**WHAT THIS TASK INVOLVES**
From first line to last, give the material again unchanged.

**SUPPLIED INFORMATION**
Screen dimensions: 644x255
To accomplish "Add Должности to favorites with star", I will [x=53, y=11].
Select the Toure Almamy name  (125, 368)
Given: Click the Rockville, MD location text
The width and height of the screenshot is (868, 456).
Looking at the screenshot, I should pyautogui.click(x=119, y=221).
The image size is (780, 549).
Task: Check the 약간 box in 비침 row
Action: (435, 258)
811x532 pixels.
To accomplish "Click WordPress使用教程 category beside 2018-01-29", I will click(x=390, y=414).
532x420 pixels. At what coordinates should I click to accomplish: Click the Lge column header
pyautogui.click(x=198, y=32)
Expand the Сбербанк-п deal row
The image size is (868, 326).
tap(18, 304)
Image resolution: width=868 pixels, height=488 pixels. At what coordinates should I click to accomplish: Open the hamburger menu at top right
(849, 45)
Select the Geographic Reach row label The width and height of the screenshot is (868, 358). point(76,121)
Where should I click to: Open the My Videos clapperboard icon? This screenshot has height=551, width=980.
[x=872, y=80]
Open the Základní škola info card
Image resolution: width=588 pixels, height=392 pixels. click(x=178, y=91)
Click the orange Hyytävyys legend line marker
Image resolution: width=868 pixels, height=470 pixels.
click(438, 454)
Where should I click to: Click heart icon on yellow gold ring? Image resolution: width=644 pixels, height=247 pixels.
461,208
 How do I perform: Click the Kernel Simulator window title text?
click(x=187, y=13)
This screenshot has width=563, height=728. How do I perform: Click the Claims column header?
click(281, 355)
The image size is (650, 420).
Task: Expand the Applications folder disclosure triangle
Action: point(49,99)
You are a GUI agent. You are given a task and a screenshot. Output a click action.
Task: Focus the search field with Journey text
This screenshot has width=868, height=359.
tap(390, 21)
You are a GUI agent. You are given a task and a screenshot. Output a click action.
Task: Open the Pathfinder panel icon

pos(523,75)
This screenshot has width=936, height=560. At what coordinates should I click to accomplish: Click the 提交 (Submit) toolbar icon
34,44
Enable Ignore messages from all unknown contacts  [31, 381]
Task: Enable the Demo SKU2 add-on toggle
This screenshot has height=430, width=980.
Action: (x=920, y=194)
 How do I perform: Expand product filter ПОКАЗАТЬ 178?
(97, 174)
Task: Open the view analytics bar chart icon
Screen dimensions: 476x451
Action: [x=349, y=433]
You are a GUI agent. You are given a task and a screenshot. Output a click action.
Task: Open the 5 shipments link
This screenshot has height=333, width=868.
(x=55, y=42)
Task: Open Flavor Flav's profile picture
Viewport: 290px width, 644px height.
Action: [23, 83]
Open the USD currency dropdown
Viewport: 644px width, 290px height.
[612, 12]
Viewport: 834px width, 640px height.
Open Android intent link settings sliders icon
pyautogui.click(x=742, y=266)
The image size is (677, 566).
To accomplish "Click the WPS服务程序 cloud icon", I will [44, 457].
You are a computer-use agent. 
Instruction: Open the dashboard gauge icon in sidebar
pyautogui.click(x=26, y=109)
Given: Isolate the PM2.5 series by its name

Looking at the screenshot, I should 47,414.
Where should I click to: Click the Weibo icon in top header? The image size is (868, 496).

**THE ANSWER**
Screen dimensions: 644x255
To accomplish "Add Должности to favorites with star", I will [x=53, y=11].
Select the Toure Almamy name  (125, 368)
Given: Click the Rockville, MD location text
The width and height of the screenshot is (868, 456).
Looking at the screenshot, I should pyautogui.click(x=119, y=221).
The image size is (780, 549).
Task: Check the 약간 box in 비침 row
Action: (435, 258)
811x532 pixels.
To accomplish "Click WordPress使用教程 category beside 2018-01-29", I will click(x=390, y=414).
532x420 pixels. At what coordinates should I click to accomplish: Click the Lge column header
pyautogui.click(x=198, y=32)
Expand the Сбербанк-п deal row
The image size is (868, 326).
tap(18, 304)
Image resolution: width=868 pixels, height=488 pixels. At what coordinates should I click to accomplish: Open the hamburger menu at top right
(849, 45)
Select the Geographic Reach row label The width and height of the screenshot is (868, 358). point(76,121)
Where should I click to: Open the My Videos clapperboard icon? This screenshot has height=551, width=980.
[x=872, y=80]
Open the Základní škola info card
Image resolution: width=588 pixels, height=392 pixels. click(x=178, y=91)
Click the orange Hyytävyys legend line marker
Image resolution: width=868 pixels, height=470 pixels.
click(438, 454)
Where should I click to: Click heart icon on yellow gold ring? Image resolution: width=644 pixels, height=247 pixels.
461,208
 How do I perform: Click the Kernel Simulator window title text?
click(x=187, y=13)
This screenshot has width=563, height=728. How do I perform: Click the Claims column header?
click(281, 355)
The image size is (650, 420).
Task: Expand the Applications folder disclosure triangle
Action: point(49,99)
You are a GUI agent. You are given a task and a screenshot. Output a click action.
Task: Focus the search field with Journey text
This screenshot has width=868, height=359.
tap(390, 21)
You are a GUI agent. You are given a task and a screenshot. Output a click action.
Task: Open the Pathfinder panel icon

pos(523,75)
This screenshot has width=936, height=560. At what coordinates should I click to accomplish: Click the 提交 (Submit) toolbar icon
34,44
Enable Ignore messages from all unknown contacts  [31, 381]
Task: Enable the Demo SKU2 add-on toggle
This screenshot has height=430, width=980.
Action: (x=920, y=194)
 How do I perform: Expand product filter ПОКАЗАТЬ 178?
(97, 174)
Task: Open the view analytics bar chart icon
Screen dimensions: 476x451
Action: [x=349, y=433]
You are a GUI agent. You are given a task and a screenshot. Output a click action.
Task: Open the 5 shipments link
This screenshot has height=333, width=868.
(x=55, y=42)
Task: Open Flavor Flav's profile picture
Viewport: 290px width, 644px height.
Action: [23, 83]
Open the USD currency dropdown
Viewport: 644px width, 290px height.
[612, 12]
Viewport: 834px width, 640px height.
Open Android intent link settings sliders icon
pyautogui.click(x=742, y=266)
The image size is (677, 566).
To accomplish "Click the WPS服务程序 cloud icon", I will [44, 457].
You are a computer-use agent. 
Instruction: Open the dashboard gauge icon in sidebar
pyautogui.click(x=26, y=109)
Given: Isolate the PM2.5 series by its name

Looking at the screenshot, I should 47,414.
Where should I click to: Click the Weibo icon in top header? The image size is (868, 496).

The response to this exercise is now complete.